:: Task to carry out ::
Reproduce the entries below character for character.

:: Data supplied ::
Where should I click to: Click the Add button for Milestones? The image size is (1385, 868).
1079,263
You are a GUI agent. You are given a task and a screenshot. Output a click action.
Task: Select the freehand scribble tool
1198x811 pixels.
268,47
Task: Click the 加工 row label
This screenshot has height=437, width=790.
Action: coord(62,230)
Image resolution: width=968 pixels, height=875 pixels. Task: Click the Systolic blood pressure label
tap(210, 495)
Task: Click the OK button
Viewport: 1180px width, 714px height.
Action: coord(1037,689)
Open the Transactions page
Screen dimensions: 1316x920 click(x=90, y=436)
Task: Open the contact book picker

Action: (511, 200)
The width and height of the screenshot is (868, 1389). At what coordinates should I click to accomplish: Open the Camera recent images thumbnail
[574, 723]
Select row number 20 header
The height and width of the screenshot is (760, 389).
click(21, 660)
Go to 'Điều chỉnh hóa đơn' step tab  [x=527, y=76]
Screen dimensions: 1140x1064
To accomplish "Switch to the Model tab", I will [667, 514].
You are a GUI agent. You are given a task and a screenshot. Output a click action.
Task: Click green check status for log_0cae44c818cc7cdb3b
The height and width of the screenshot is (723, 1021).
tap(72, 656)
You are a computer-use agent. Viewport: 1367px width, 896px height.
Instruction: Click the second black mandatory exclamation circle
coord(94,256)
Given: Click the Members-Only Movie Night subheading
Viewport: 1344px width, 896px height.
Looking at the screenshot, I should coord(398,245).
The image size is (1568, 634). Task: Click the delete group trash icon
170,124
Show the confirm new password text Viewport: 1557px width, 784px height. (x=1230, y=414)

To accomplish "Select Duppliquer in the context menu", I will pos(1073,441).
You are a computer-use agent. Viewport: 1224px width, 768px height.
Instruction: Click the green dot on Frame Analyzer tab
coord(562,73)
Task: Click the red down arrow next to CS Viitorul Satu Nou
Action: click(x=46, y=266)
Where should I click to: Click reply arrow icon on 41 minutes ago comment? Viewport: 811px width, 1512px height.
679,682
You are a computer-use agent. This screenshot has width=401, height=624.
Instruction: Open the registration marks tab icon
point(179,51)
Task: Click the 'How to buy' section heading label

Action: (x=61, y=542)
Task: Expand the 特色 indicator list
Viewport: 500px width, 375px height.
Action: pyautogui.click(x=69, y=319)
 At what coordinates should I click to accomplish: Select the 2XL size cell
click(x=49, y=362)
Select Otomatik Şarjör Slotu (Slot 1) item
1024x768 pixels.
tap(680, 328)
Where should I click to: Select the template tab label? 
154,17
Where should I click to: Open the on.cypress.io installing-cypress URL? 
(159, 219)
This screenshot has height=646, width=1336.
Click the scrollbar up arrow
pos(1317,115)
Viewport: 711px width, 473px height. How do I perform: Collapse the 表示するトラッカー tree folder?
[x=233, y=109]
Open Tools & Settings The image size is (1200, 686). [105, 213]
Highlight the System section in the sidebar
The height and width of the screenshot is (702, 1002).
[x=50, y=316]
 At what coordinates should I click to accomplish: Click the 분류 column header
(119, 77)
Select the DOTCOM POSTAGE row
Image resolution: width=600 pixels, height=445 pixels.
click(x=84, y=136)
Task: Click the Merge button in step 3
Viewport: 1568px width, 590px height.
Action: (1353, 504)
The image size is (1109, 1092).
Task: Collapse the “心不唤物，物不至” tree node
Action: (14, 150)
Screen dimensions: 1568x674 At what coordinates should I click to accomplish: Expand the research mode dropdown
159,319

:: Response box ::
Where should I click to: Click the Add button for Milestones? The image size is (1385, 868).
1079,263
You are a GUI agent. You are given a task and a screenshot. Output a click action.
Task: Select the freehand scribble tool
1198x811 pixels.
268,47
Task: Click the 加工 row label
This screenshot has height=437, width=790.
Action: coord(62,230)
Image resolution: width=968 pixels, height=875 pixels. Task: Click the Systolic blood pressure label
tap(210, 495)
Task: Click the OK button
Viewport: 1180px width, 714px height.
Action: coord(1037,689)
Open the Transactions page
Screen dimensions: 1316x920 click(x=90, y=436)
Task: Open the contact book picker

Action: (511, 200)
The width and height of the screenshot is (868, 1389). At what coordinates should I click to accomplish: Open the Camera recent images thumbnail
[574, 723]
Select row number 20 header
The height and width of the screenshot is (760, 389).
click(21, 660)
Go to 'Điều chỉnh hóa đơn' step tab  [x=527, y=76]
Screen dimensions: 1140x1064
To accomplish "Switch to the Model tab", I will [667, 514].
You are a GUI agent. You are given a task and a screenshot. Output a click action.
Task: Click green check status for log_0cae44c818cc7cdb3b
The height and width of the screenshot is (723, 1021).
tap(72, 656)
You are a computer-use agent. Viewport: 1367px width, 896px height.
Instruction: Click the second black mandatory exclamation circle
coord(94,256)
Given: Click the Members-Only Movie Night subheading
Viewport: 1344px width, 896px height.
Looking at the screenshot, I should coord(398,245).
The image size is (1568, 634). Task: Click the delete group trash icon
170,124
Show the confirm new password text Viewport: 1557px width, 784px height. (x=1230, y=414)

To accomplish "Select Duppliquer in the context menu", I will pos(1073,441).
You are a computer-use agent. Viewport: 1224px width, 768px height.
Instruction: Click the green dot on Frame Analyzer tab
coord(562,73)
Task: Click the red down arrow next to CS Viitorul Satu Nou
Action: click(x=46, y=266)
Where should I click to: Click reply arrow icon on 41 minutes ago comment? Viewport: 811px width, 1512px height.
679,682
You are a computer-use agent. This screenshot has width=401, height=624.
Instruction: Open the registration marks tab icon
point(179,51)
Task: Click the 'How to buy' section heading label

Action: (x=61, y=542)
Task: Expand the 特色 indicator list
Viewport: 500px width, 375px height.
Action: pyautogui.click(x=69, y=319)
 At what coordinates should I click to accomplish: Select the 2XL size cell
click(x=49, y=362)
Select Otomatik Şarjör Slotu (Slot 1) item
1024x768 pixels.
tap(680, 328)
Where should I click to: Select the template tab label? 
154,17
Where should I click to: Open the on.cypress.io installing-cypress URL? 
(159, 219)
This screenshot has height=646, width=1336.
Click the scrollbar up arrow
pos(1317,115)
Viewport: 711px width, 473px height. How do I perform: Collapse the 表示するトラッカー tree folder?
[x=233, y=109]
Open Tools & Settings The image size is (1200, 686). [105, 213]
Highlight the System section in the sidebar
The height and width of the screenshot is (702, 1002).
[x=50, y=316]
 At what coordinates should I click to accomplish: Click the 분류 column header
(119, 77)
Select the DOTCOM POSTAGE row
Image resolution: width=600 pixels, height=445 pixels.
click(x=84, y=136)
Task: Click the Merge button in step 3
Viewport: 1568px width, 590px height.
Action: (1353, 504)
The image size is (1109, 1092).
Task: Collapse the “心不唤物，物不至” tree node
Action: (14, 150)
Screen dimensions: 1568x674 At what coordinates should I click to accomplish: Expand the research mode dropdown
159,319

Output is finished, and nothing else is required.